Sixty-five million years ago, the last dinosaur became extinct. The fall of a huge meteorite plagued the sky with millimetric particles. Although some theories speculate that the radioactive fallout may have been the determining factor in wiping out almost half of the species that populated the planet, it is certain that the absence of the sun's rays and the expansion of greenhouse gases were the triggers for the deadly change.

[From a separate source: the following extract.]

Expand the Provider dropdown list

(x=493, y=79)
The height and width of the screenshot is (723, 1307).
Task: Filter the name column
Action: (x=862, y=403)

When has a species ever been affected in such a short period of time, as was the case with the latest SARS-CoV-2 viral spread? Was it during the end of the Cretaceous period due to the lethal impact of the asteroid? At what point did humans became involved in a single phenomenon in such a short period of time? The political and economic vicissitudes that accompany climate change had been predicting for decades a very acute socio-environmental crisis, but who could have imagined that barely a hundred years after the Paris Conference, the first global event in history[1], the year 2019 would mark not only the end of a decade, but also–perhaps–of an epoch.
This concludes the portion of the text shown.